The local tavern has been vital to British community life since the 11th century. From Anglo-Saxon home-brewing to the prototype pubs that were Norman monasteries, right through to the quiz culture of today’s locals, the pub has held a central role in British life over the centuries. As a result, some of the most significant events in British history have taken place within pub walls, while the hundreds of pub names across Britain mirror 1,000 years of events, attitudes, customs and bad puns. Here are ten of the most popular names for the British boozer, together with a glimpse into their history.
The Bush Inn
Long before pubs took on any official status within a village, ale and the drinking of it were central to a sense of community. As far back as Roman times, it often fell to one individual to brew ale and make their home a drinking venue. It is said that the brewer would place a green bush outside their house to show that their ale was ready for drinking.
After the Norman Conquest, it was frequently monasteries that became renowned for their brewing, offering ale as a refreshment to pilgrims that came their way. The Dove, a nod to a traditional Christian sign of peace, was commonly used as a medieval sign for a monastic guesthouse.
As more secular brewing houses became established, those same pilgrims were tempted by names representing other recognizable Christian symbols, such as The Lamb, The Ark, The Angel, and The Anchor.
The Nag’s Head
There are several theories behind this popular pub name. Some trace it back some five hundred years to the age of piracy, when smugglers out at sea would get the all-clear to come on shore from an accomplice who led a horse carrying a lantern along the cliff top. Others look to the use of nag to mean constant carping or harassing – typically said of a woman. According to the stereotype, men would use the pub as a refuge from the scolding tongues of their wives. This may also explain another popular (and equally sexist) pub name – The Quiet Woman.
The Royal Oak
Loyalty to political causes features large in pub names. The Royal Oak was the tree that gave refuge to a Stuart King during the English Civil War. Charles is said to have spent his last night as a free man at The King’s Head in Southwell Nottinghamshire (now called the Saracen’s Head, a nod perhaps to victories from the Crusades and some grisly souvenir-keeping).
The Red Lion
In the 15th century there were two English dynasties whose emblems featured a rose. The House of York displayed a white rose, while the House of Lancaster chose a red one. When Henry IV seized the throne from Richard II in 1399, it was the House of Lancaster that took over the throne. Those swearing allegiance to the King would name their taverns the Red Lion, a reference to the red of his dynasty and his perceived leonine courage. The name displaced that of many a pub dedicated to Richard II, whose emblem was the White Hart.

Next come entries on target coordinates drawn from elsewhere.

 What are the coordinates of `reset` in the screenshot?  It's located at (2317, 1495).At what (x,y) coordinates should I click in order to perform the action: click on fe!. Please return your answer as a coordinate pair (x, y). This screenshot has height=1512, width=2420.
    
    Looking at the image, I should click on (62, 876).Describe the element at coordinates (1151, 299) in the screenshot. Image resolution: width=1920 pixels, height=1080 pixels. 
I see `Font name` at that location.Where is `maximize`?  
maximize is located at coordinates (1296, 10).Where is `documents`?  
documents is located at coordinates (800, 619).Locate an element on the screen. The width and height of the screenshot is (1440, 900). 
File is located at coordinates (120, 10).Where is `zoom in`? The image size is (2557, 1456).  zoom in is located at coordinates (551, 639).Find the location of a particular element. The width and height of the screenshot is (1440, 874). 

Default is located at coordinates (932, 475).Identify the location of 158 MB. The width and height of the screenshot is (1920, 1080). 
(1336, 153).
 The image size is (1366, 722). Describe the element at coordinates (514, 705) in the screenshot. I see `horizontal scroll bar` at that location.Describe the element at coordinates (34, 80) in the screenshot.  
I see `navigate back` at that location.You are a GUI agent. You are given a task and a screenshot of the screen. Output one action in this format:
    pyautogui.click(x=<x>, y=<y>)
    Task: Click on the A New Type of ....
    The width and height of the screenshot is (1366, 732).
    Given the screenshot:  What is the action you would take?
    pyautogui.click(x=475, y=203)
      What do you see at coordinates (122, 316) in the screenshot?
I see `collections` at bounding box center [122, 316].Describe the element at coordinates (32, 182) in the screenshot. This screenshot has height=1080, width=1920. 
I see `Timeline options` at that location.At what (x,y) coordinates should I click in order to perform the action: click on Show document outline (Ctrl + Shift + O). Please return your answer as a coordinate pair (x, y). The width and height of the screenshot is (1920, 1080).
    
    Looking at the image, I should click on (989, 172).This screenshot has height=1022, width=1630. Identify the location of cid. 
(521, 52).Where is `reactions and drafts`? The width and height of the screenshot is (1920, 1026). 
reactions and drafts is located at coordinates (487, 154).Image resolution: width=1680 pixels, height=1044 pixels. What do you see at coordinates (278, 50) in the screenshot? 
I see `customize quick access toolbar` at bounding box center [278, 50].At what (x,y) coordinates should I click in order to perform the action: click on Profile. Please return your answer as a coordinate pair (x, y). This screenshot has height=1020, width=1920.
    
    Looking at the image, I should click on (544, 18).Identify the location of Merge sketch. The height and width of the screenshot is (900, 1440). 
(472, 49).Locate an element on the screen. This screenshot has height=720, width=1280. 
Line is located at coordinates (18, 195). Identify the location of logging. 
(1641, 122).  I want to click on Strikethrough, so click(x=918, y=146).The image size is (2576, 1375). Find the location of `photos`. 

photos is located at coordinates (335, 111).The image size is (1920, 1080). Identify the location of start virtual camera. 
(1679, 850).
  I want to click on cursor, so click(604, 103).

This pub name is said to have originated at the time of the Reformation when, following the annulment of his marriage to Catherine of Aragon in 1533, Henry VIII defied Rome. The Bull may be reference to a papal ‘bull’, a formal declaration from the Pope that derives from the bulla or seal attached to the official document. It is said that to demonstrate his defiance of the Pope, Henry included a bull’s head on his coat of arms, perhaps reflecting his fondness for beheading those who stood in his way.
This pub name commemorates the doctor who saved thousands of lives by identifying the source of a cholera outbreak in the heart of 19th century London. In mapping the outbreak of the disease, Snow noticed clusters of deadly infection near a water pump on Broad St (now Broadwick St) in the heart of Soho, leading to the crucial recognition that the disease was spread through contaminated water.
The Chequers Inn
Many pubs were named after trades. The chequerboard is one of the oldest, and was the emblem of moneylenders: the word ‘exchequer’ comes from the portable checked cloth used for account keeping with counters by the Norman Kings.
The Elephant and Castle
This pub name, shared with the London area of Newington, has attracted many theories. The most popular of them states that ‘Elephant and Castle’ is a mangling of ‘Eleanor of Castile’, the name of the cherished wife of Edward I. The more likely history begins with a coaching inn built on a site of an old smithy in Newington, which also went by the name The Elephant and Castle. The smithy had connections with one of the livery companies of the City of London, the Worshipful Company of Cutlers, whose crest displayed an elephant as a nod to the Indian ivory traditionally used for the handles of the knives the cutlers produced. The elephant is depicted as wearing a castle-shaped howday.